ACADEMIA
SuperComputer predicts aortic aneurysm rupture
- Written by: Cat
- Category: ACADEMIA
A new supercomputer model is expected to assist the medical doctors in saving patients with this potential life threatening condition. Assistant Professor Marie Sand Enevoldsen at the Technical University of Denmark (DTU) has developed a prototype supercomputer model for AAA rupture risk evaluation. Today, the rupture risk evaluation is based on the diameter of the AAA and how fast it dilates. As long as the maximum AAA diameter is below 5-5.5 cm the risk associated with the operation is considered to be larger than the risk of AAA rupture. However, there are smaller AAAs that rupture before reaching the diameter criteria and larger AAAs that stabilize and never rupture. So, more detailed knowledge about the biomechanical properties of AAA is needed. This can only be acquired from a supercomputer model.
But how should this supercomputer model be constructed? This is exactly what Marie Sand Enevoldsen has considered during her three years as a PhD student at DTU. As part of the work she spent six months in the US working with international elite researchers within the field, and the effort has resulted in a prototype model.
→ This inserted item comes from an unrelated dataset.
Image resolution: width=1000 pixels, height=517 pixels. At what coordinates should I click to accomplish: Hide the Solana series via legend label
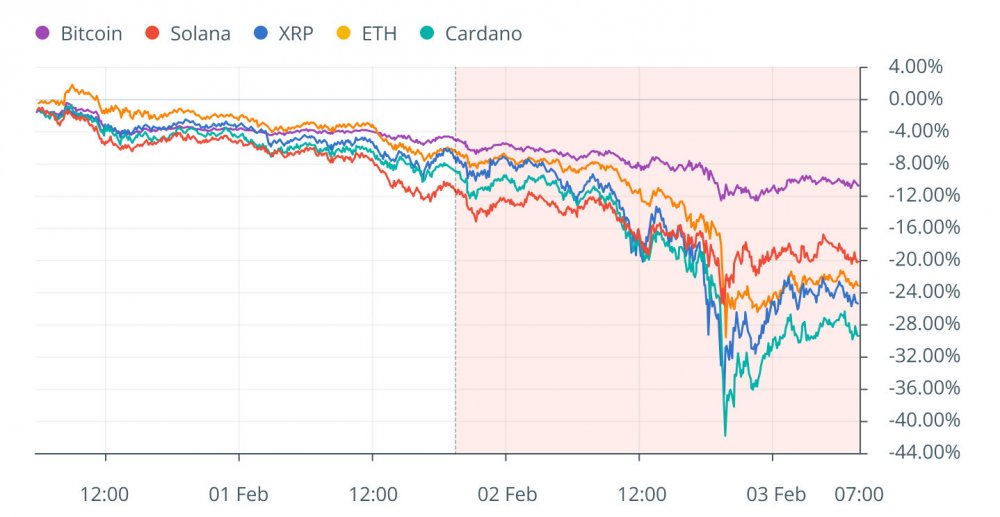click(x=200, y=34)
“We hope to be able to use the [super]computer model in the clinical setting within the next couple of years” says Marie Sand Enevoldsen.
The model is meant as a patient-specific model fitted to each individual patient. Thus, the prototype model is based on medical imaging techniques, where image slices of the AAA are used to reconstruct the aneurysm, and then by using a supercomputer program it is possible to simulate the blood flow in the AAA as well as the stress distribution in the fragile AAA wall.
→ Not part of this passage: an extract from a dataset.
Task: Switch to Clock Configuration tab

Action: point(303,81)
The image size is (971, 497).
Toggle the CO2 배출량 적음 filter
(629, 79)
“If you consider blood flow in a straight vessel, the blood will induce stress in the vessel wall in a different way compared to blood flow in a curved vessel. The same principle applies to the aorta, so patient-specific geometry is important to develop a realistic model” says Marie Sand Enevoldsen.
Besides considering the course of the AAA, it is important to feed the model age-matched material parameter describing the biomechanical properties of the wall material, as these properties change significantly with age.
The supercomputer model has, until now, been tested in 12 healthy volunteers, and the results indicate that the current model underestimates the arterial stiffness.Next step in the process will therefore be to validate the results of the model.